**Task requirements**
Raise every click coordinate in the answers of the listing by 103, and write out again only the lines that begin at the line containing "Task: Click the 09:18" and stop after the line containing "click(554, 335)", keeping the requests as they are. Leave the pictures out of the answer.
--- Material for the task ---
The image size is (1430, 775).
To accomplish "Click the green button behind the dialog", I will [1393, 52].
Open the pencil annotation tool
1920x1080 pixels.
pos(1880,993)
---
--- Material for the task ---
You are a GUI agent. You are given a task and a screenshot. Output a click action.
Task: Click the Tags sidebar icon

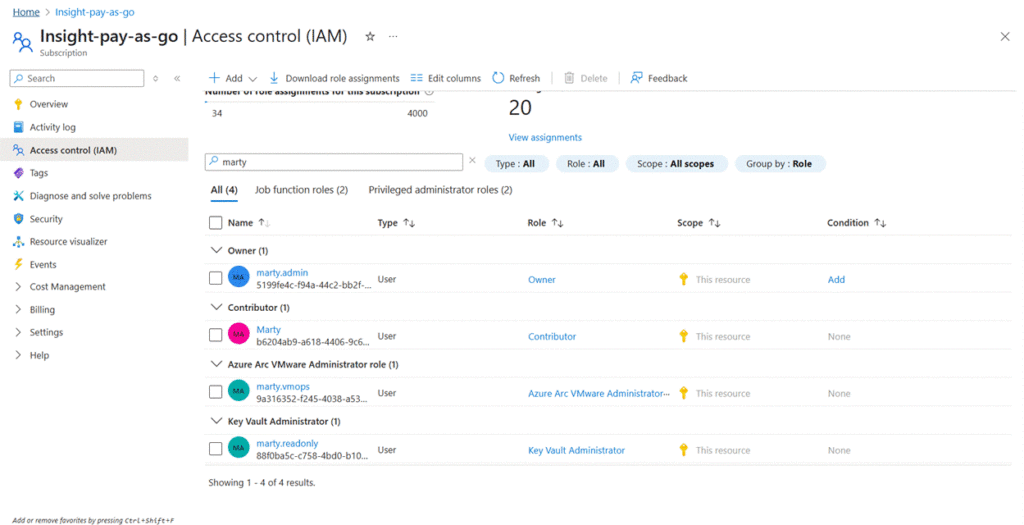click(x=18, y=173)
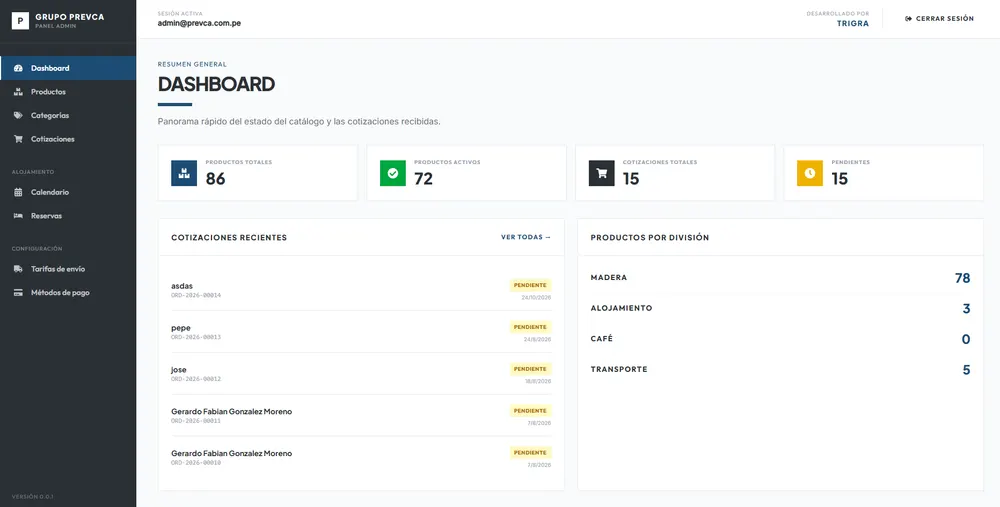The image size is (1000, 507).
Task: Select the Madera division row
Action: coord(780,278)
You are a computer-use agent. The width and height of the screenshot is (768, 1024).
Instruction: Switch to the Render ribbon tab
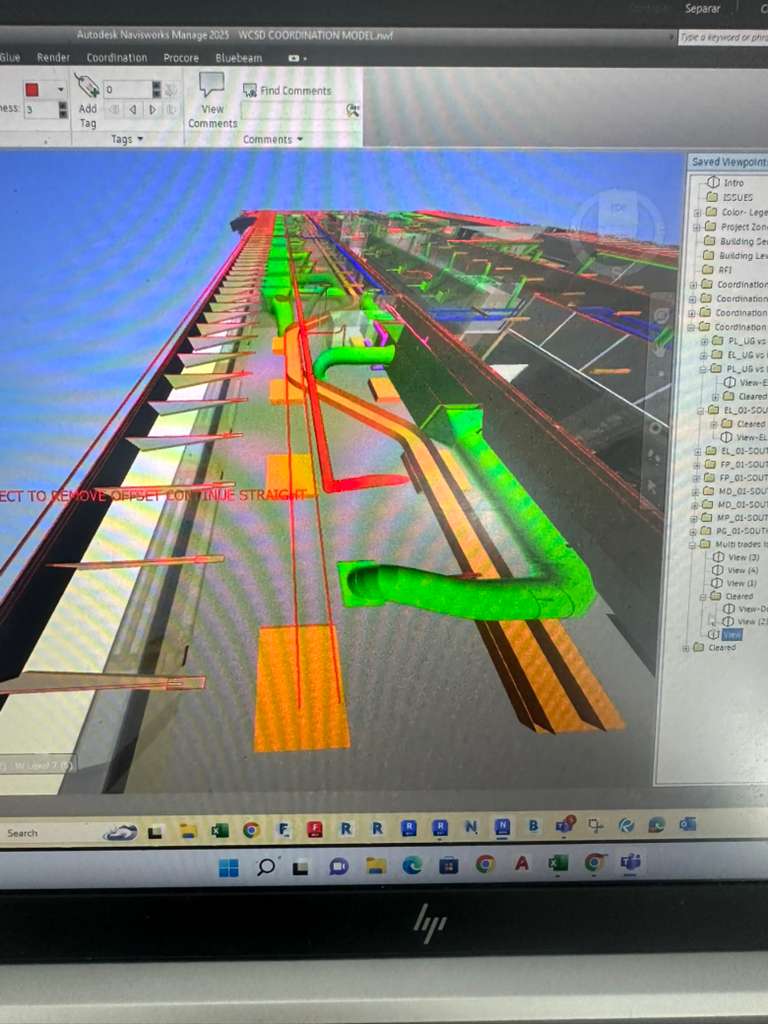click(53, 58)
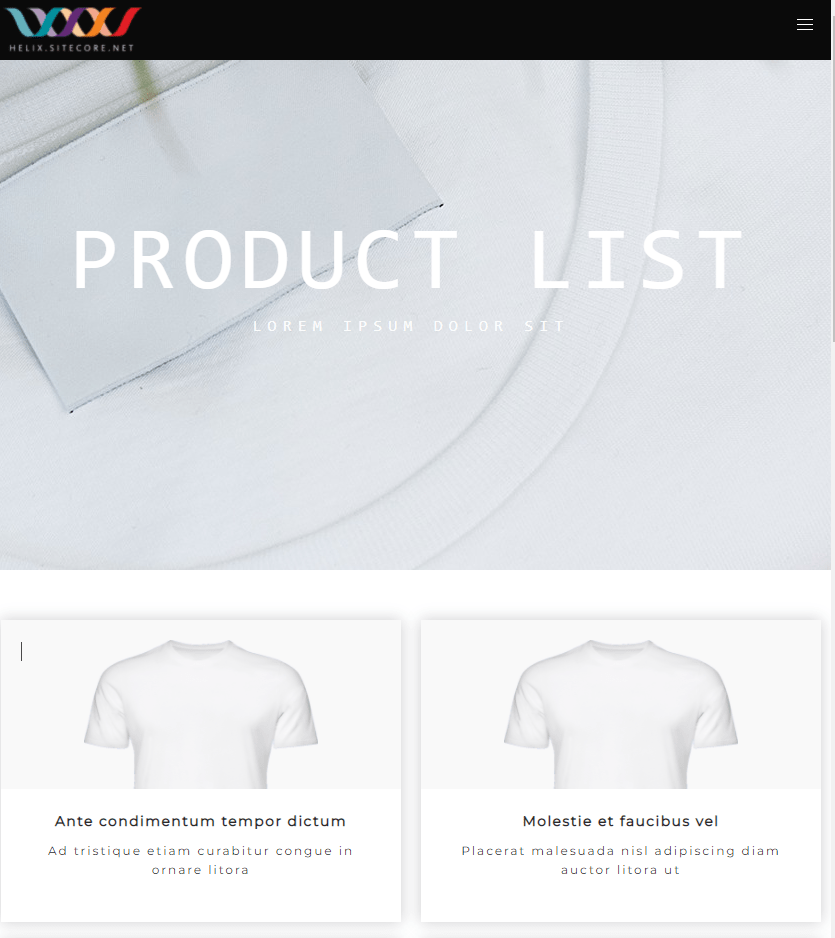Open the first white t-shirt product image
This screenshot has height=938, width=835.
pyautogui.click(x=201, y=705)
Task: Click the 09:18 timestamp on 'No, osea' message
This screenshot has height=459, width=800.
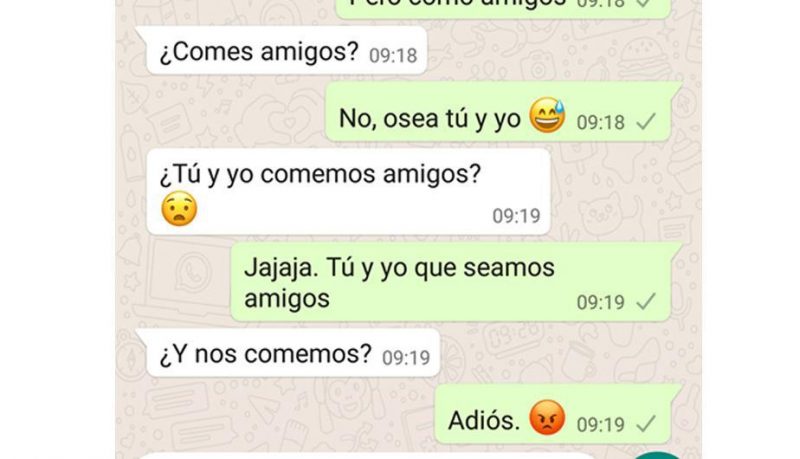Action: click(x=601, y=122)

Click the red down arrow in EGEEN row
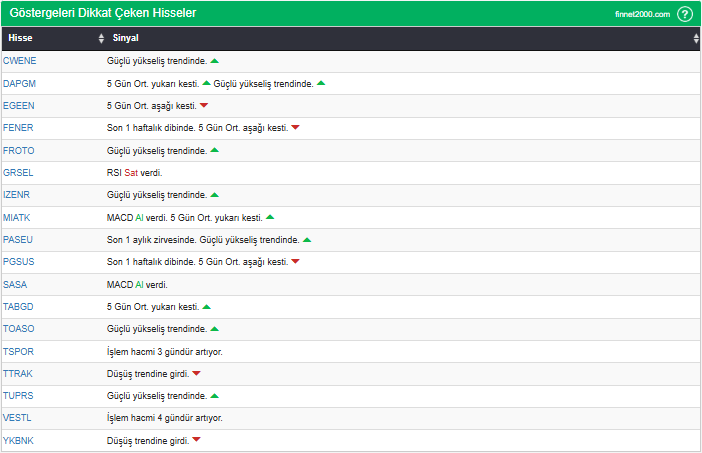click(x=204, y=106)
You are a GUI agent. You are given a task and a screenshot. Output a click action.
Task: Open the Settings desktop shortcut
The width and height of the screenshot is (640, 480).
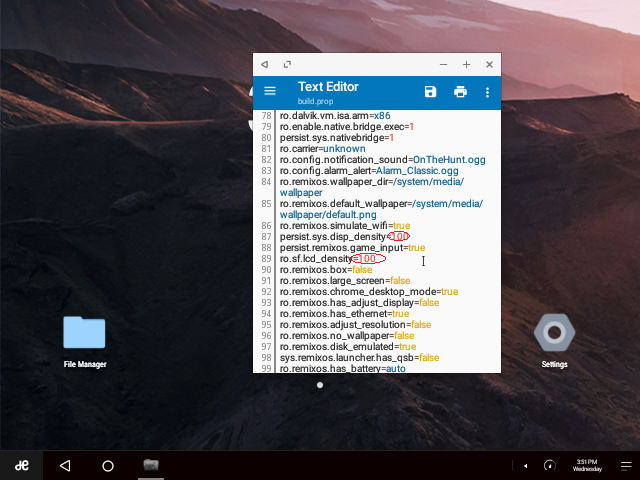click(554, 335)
---
**Result for this task**
Task: Click the 09:18 timestamp on 'No, osea' message
This screenshot has height=459, width=800.
Action: click(x=704, y=225)

Click the red down arrow in EGEEN row
click(x=307, y=209)
You are a GUI agent. You are given a task and a screenshot. Output a click action.
Task: Open the Settings desktop shortcut
The width and height of the screenshot is (640, 480).
click(657, 438)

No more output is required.